Actually, it was a series of honest mistakes.
Firstly, if it weren’t the third tasting Isaac and Sara had attended that day, they’d have been slurping and swallowing Rioja, rather than slurping and spitting out Rioja.
Well, firstly firstly, if the two KüzGlorpons hadn’t modified their spaceship’s engines, they would have been recognized as KüzGlorpons and not the first humans to achieve warpspeed.
In all actuality, the very first honest mistake should be attributed to Cthlarians who felt that any single space journey at warpspeed was proof of enough intelligence, civility, and planetary unity to justify first contact with the Galactic Empire.
Thus, Isaac and Sara, swishing the deep tannins and notes of plum about their mouths before spitting, informed the distinguished Cthlarians of what must be a fairly common practice on Earth: wine tasting.

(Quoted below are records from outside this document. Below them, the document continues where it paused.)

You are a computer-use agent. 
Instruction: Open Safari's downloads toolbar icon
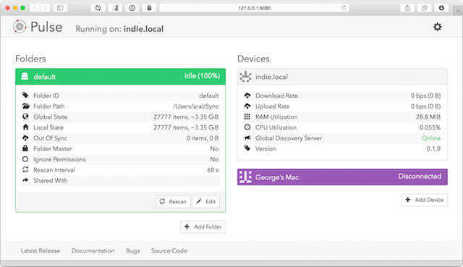tap(441, 8)
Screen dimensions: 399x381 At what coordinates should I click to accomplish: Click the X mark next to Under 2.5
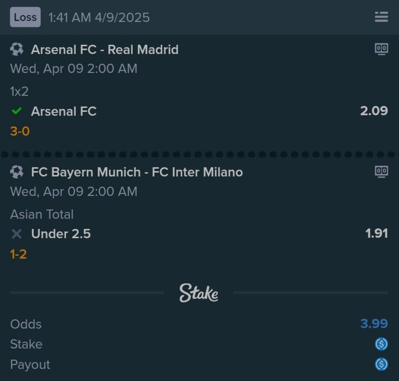coord(17,234)
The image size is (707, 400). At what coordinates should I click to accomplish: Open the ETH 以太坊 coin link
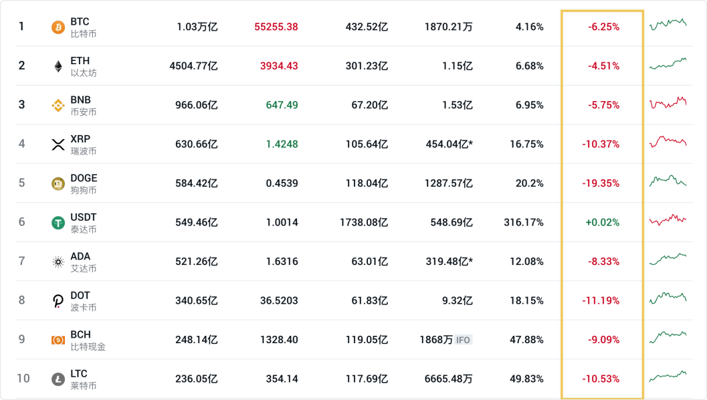[83, 66]
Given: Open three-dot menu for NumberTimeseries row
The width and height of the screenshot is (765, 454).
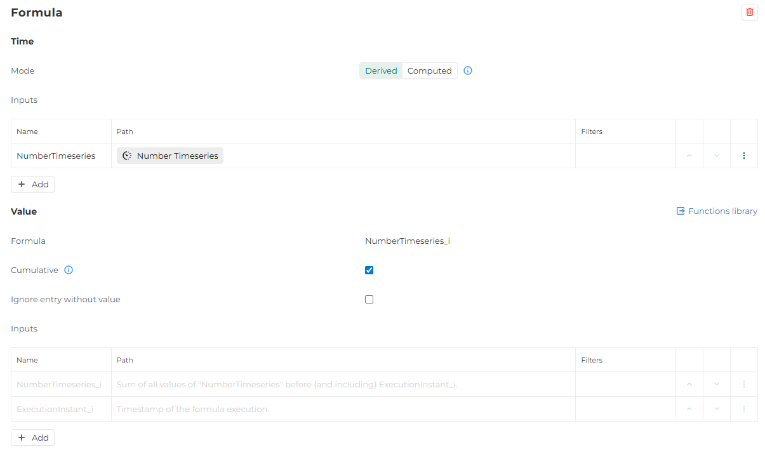Looking at the screenshot, I should coord(743,156).
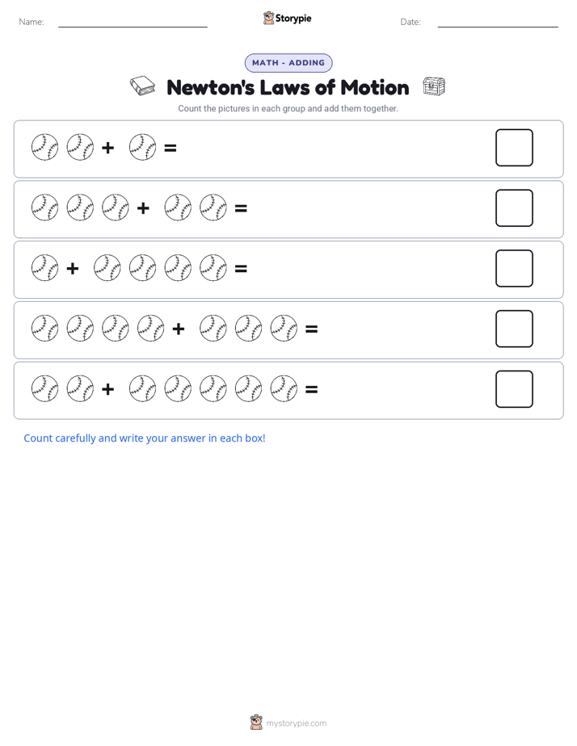577x746 pixels.
Task: Click the MATH - ADDING badge
Action: click(x=289, y=63)
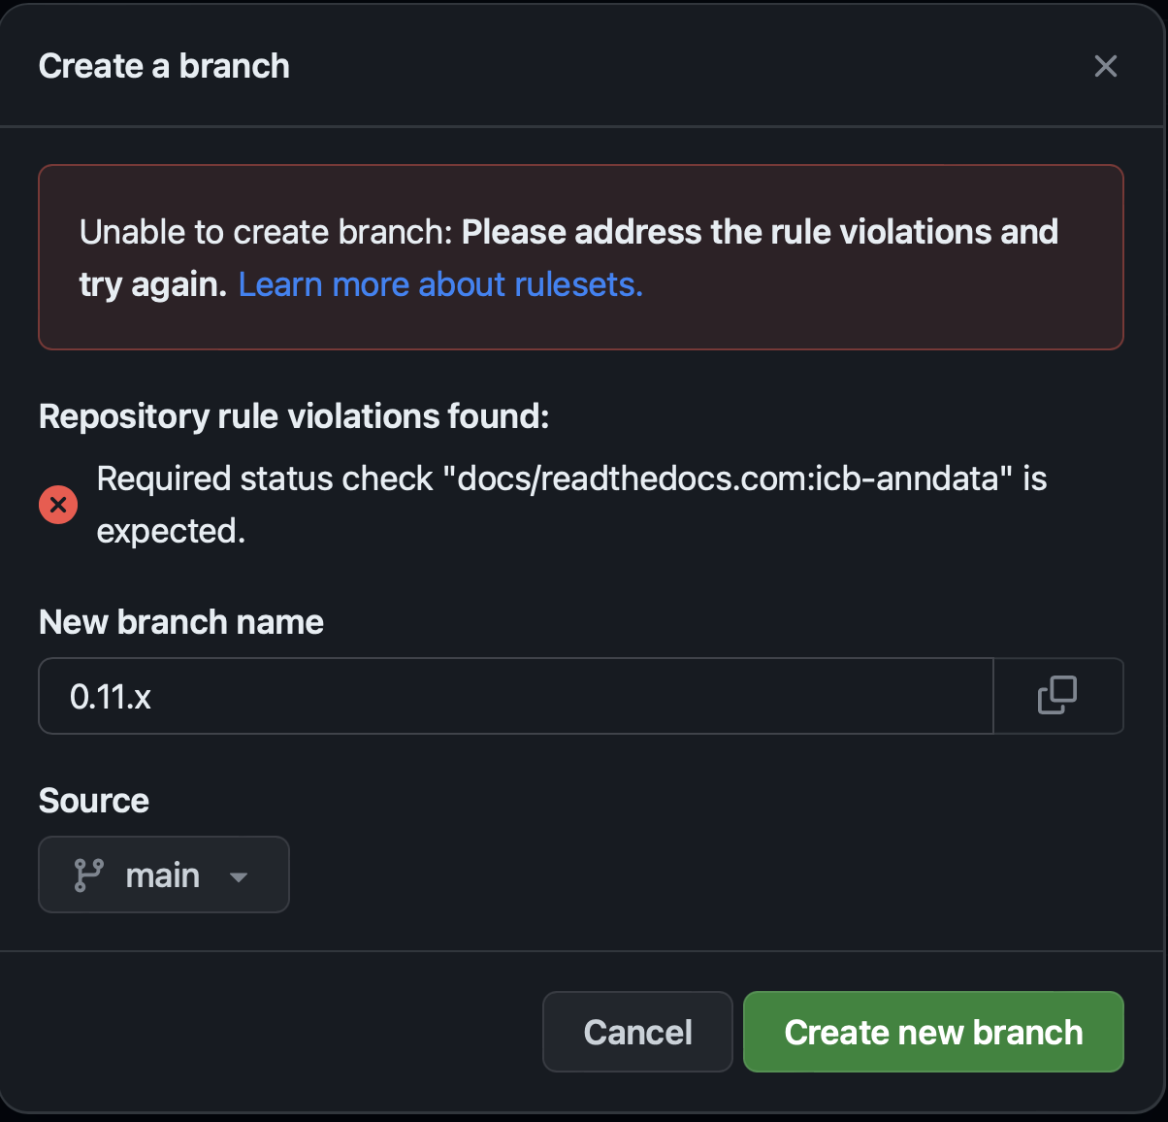Select the copy-to-clipboard icon beside the name field
1168x1122 pixels.
tap(1057, 695)
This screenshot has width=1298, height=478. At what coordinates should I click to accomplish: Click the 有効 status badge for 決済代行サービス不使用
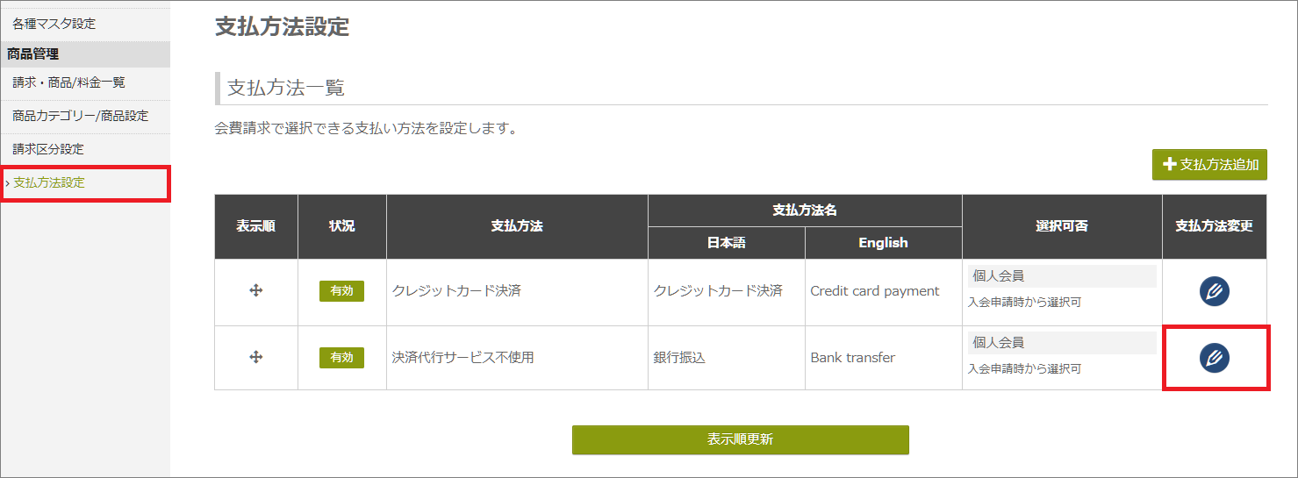[341, 357]
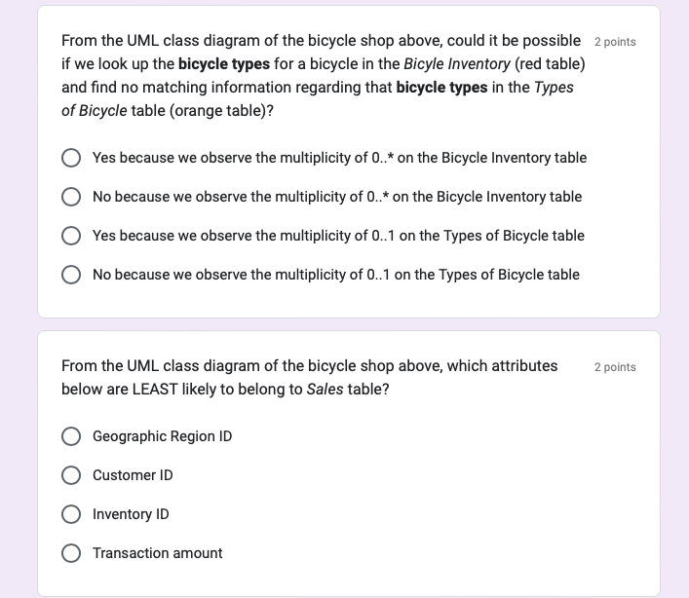Image resolution: width=689 pixels, height=598 pixels.
Task: Click the 'Geographic Region ID' option label text
Action: (162, 436)
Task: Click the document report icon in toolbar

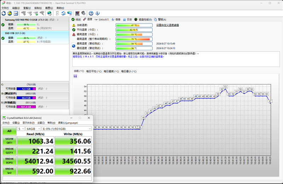Action: coord(57,13)
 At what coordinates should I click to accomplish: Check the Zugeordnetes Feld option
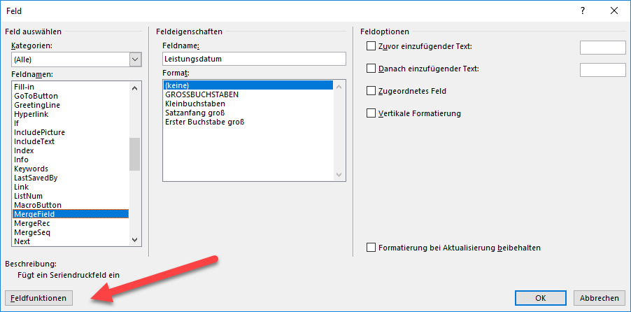(x=371, y=91)

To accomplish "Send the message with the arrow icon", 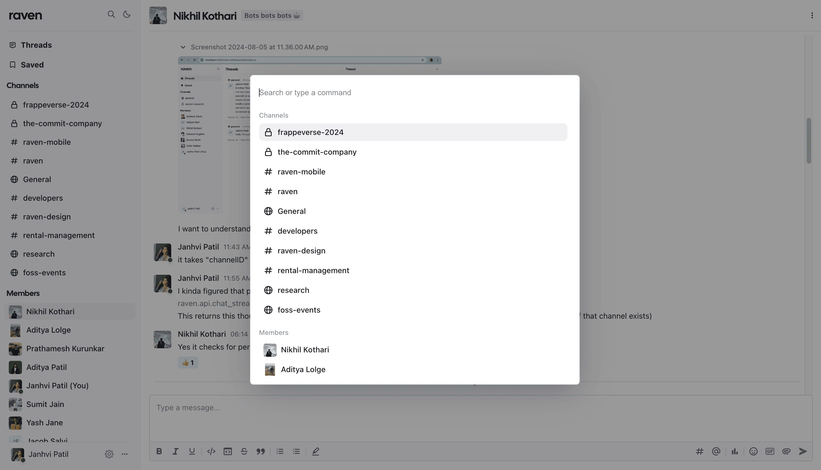I will pos(803,451).

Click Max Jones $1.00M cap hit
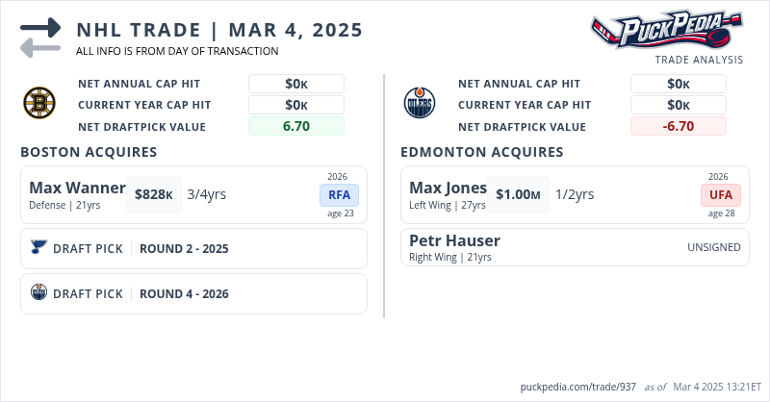518,194
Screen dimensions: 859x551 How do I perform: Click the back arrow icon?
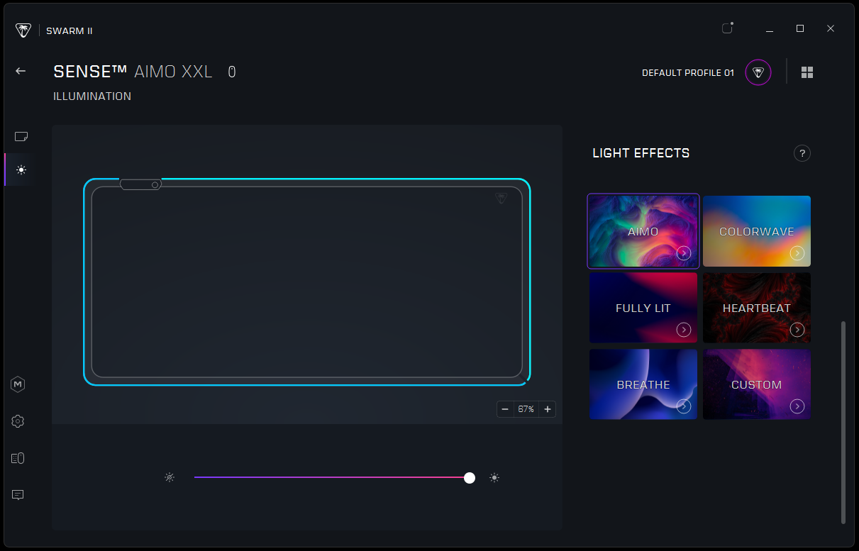point(21,71)
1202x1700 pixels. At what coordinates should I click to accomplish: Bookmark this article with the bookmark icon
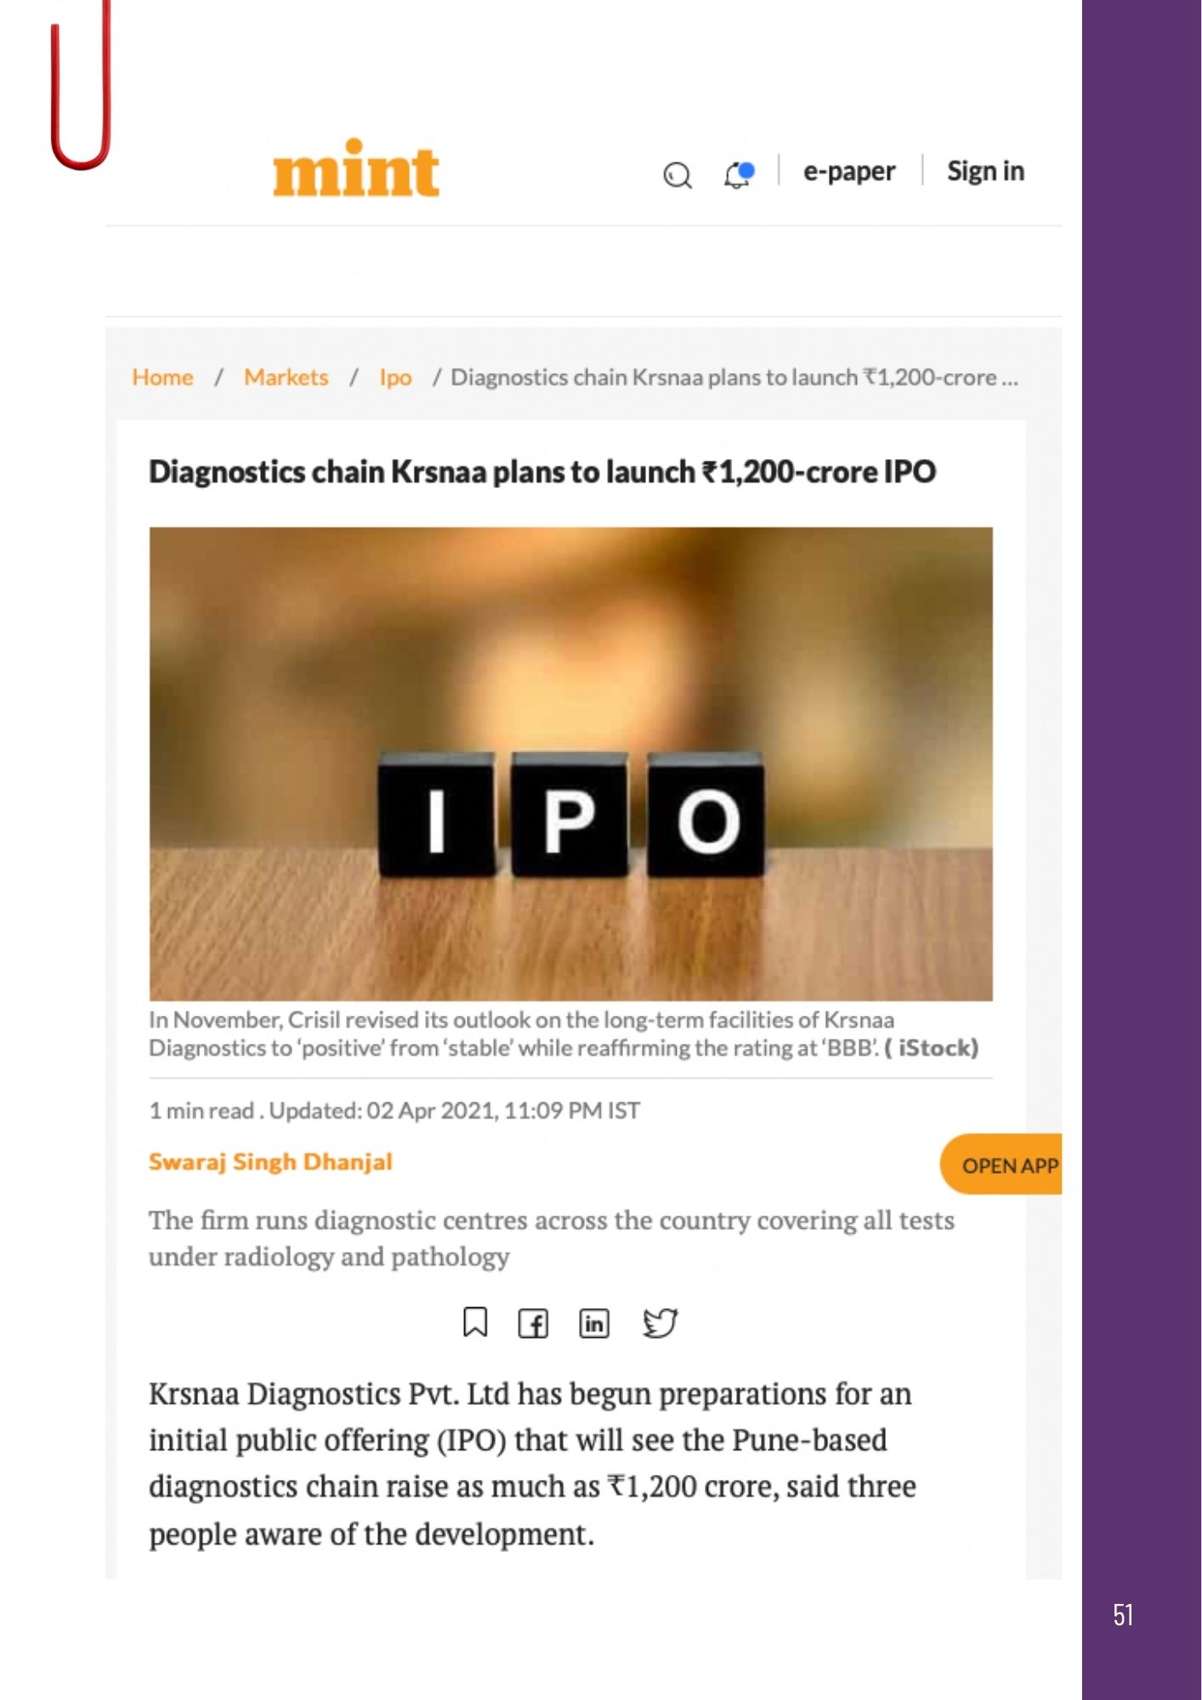[x=475, y=1322]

Thus, the Cthlarian spaceship synthesized its own Rioja, based on molecular scans. Amid the alien interior of the spaceship, the feminine curves of a wine glass stood defiantly filled with an unapologetic ruby hue. The Cthlarian ambassador impersonated Isaac and Sara, gripping the glass stem by her right tentacle, holding it to light, swirling the viscous liquid centripitally before parting her lip tentacles to taste the wine.
“This ‘Earth’ is doing something right,” she said aloud. Copying the Earth couple’s slurping action, she then spit synthesized Rioja onto the deck of the spaceship. The Cthlarian ambassador contacted the Cthlarian Embassy at the Galactic Empire.
In what humans had often thought would be an historical moment when Earth finally made First Contact, it just so happened that Isaac and Sara were imbibing again, Tempranillo this time. It may be important to note that the Cthlarian Ambassador was ninety-five and a half Cthlarian feet tall, roughly one hundred times the size of Earth. Floating half the distance to Venus, she raised her right tentacle and impersonated an Earth wave ‘Hello.’ Approaching Earth, she proceeded to part her lip tentacles to envelope the small blue planet in her mouth.
She swished around enough to taste a surprising lack of tannins, an absence of notes of plum, and an altogether salty flavor.
It just so happened at that point, the joyriding KüzGlorpons sped by, shifting into and out of warp while fish-tailing around Saturn.
The Cthlarian Ambassador realized her and thus, her Empire’s, mistake immediately, and finished the common Earth practice spitting the Earth back out, keeping intact the orbit, continents, and planetary inhabitants as only she could. She then went to pursue the KüzGlorpons, who had no business joyriding at warp so close to a primitive planet.
Meanwhile, on the surface of Earth, Sara and Isaac spat out their Tempranillo, commented on the rich but smooth finish, and wondered aloud if they knew that there was supposed to be a solar eclipse today.
The slick grey creature crouched behind the bushes, its ink-black eyes reflecting the fire’s light dancing on the vineyard cottage. It telepathically transmitted observations back to the ship’s computer.
“The primary human couple, the one I believe dwells in this building, returns to meet the other human couples, cradling bundles in each arms. Gently, the hosts pass the bundles to the eager secondary couples. The other couples exclaim compliments as they scrutinize the skin of the bundled offspring, which resembles green glass more than the human skin of the adults.
This must be a ritual to introduce offspring to the community. This fertile host couple have produced four which are apparently enviable. The ritual continued…
The host male parent produce a rudimentary implement, a tool of a handle with a helical blade. A guest passes one of the younglings back to the male parent, who stabs the baby earthling straight down into the thin top of its head!
As the male parent twists the helical tool deep into the top of the young human, his female counterpart begins the ritual killing again with another child, the human children’s bodies oddly reminiscent of bottles.
Each of the human hosts pulls a cylinder of flesh out of the top of the offspring’s head, then tips the body’s liquid red contents into a series of globular glass cups.
With the offspring’s bodies emptied, the couples raise their glass cups to signify the end of the grim ritual, then drink. The humans smile, nod, and speak of the flavors of the viscera. I translate:
‘Overripe stone fruit.’
‘Such a smooth finish!’
‘Definitely black cherries.’
‘Almost buttery for a red…’
‘I say it just tastes perfect for a perfect night with perfect friends on what’s been a perfect vacation.’
The couples raise glass cups again, then consume more lifeblood of their dead.
Based on the cannibalism and overall savagery of these creatures, I am ending my observances on Earth and search for civil cultures elsewhere in the universe.”